We’re also excited to announce that we just recently signed a second new lease with a Michelin star restaurateur who will be bringing one of her award-winning concepts to the neighborhood. While we cannot share the specific details at this time, as we've agreed to coordinate the press release efforts with the tenant, we are extremely optimistic about what this kind of all-day neighborhood restaurant concept will do to bring further amenities and a balance of uses to the area.

In all, we view this continued leasing success (especially during a time when almost every major US city is seeing office and restaurant demand stagnate) as a monumental vote of confidence in both the area and the broader vision we have for sustainable growth in the corridor.

Office developments

Meanwhile, we remain on track with our ground-up creative office development and expect to receive our demolition permits later this year. While this type of large-scale urban development often takes years to complete (especially in this post-covid environment where permitting and approvals can take 2-3x longer), we’re continuing to work on scoping out the overall design of the project, including the parking plan, which stands to benefit both this property and neighboring properties. We expect this to help reinforce the long-term value of the properties given the extremely limited supply of parking in the area.

While progress is being made, these types of projects are not without their challenges. As just one example of the types of hurdles that exist in these types of development projects, we thought it was worth sharing one recent anecdote.
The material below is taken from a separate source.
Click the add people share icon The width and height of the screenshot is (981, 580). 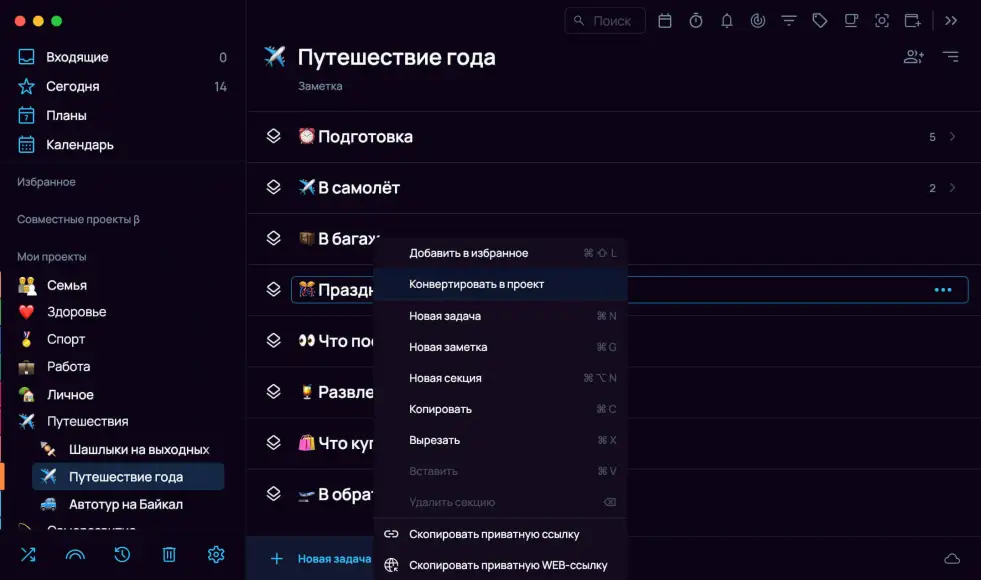pos(913,57)
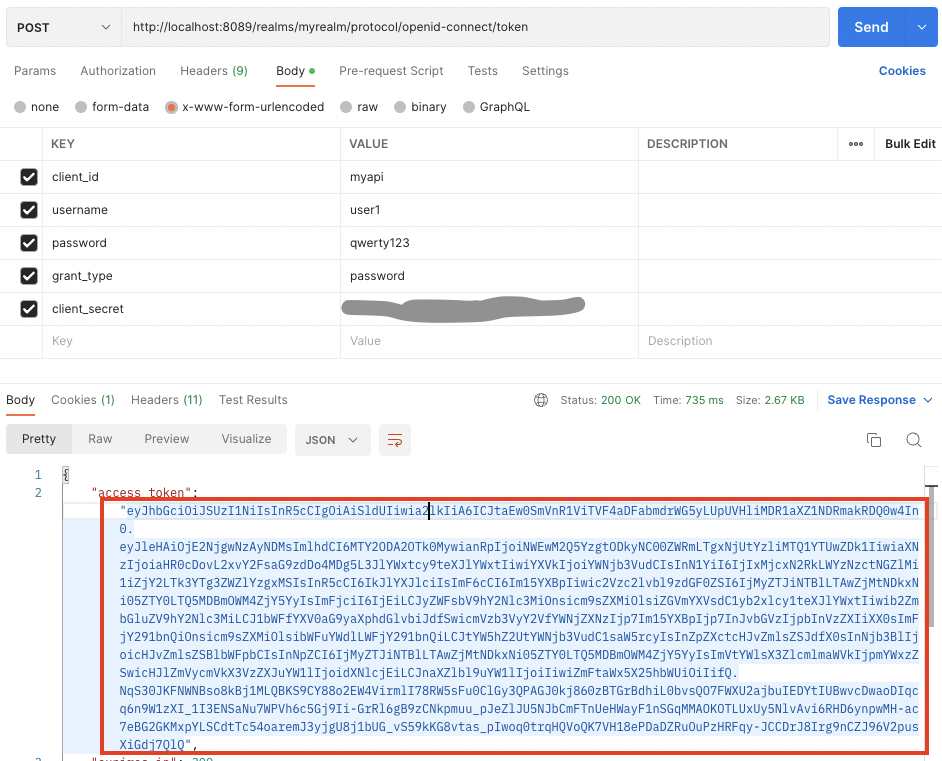
Task: Click Bulk Edit in table header
Action: pos(909,144)
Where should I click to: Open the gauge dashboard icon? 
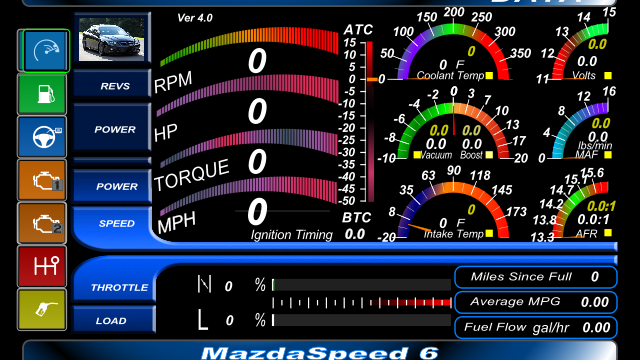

As part of this large office redevelopment (see photos below) we will be replacing several older and functionally obsolete structures that are currently vacant, including an auto repair shop on the corner of the site. This of course falls within both the statute and spirit of the Opportunity Zone legislation aimed at creating significant investment in the physical improvement of older, out-of-use properties. During our permitting process, this repair shop site was flagged as potentially “historic” as it was once a gas station (likely 20+ years ago). If the city had determined the gas station is historic, it would have meant that we would be unable to remove the structure, despite it no longer being functionally operational as a gas station nor the broader area being in need of more gas stations, potentially making the project significantly less viable. We argued, successfully, that the site was neither historic in nature nor in good enough quality to actually salvage; however, the process of making this argument delayed the project by several months and, had it been deemed historic, it could have delayed things for several years. We share this not to complain but instead to shed light on just one of a number of similar challenges and obstacles that must be overcome to successfully move forward with a project such as this.

Fund performance

The Fund made its first NAV declaration at the end of December 2021, as originally scheduled in the offering documents. As was in line with our expectations, the NAV remained stable at $10 per share. It is common for development-heavy funds to see a flat NAV or even a markdown in NAV during the early phases of permitting and construction as costs are incurred but major valuation milestones have not yet been reached. For more information and examples of this, see this post on understanding the J-curve return nature of development investments.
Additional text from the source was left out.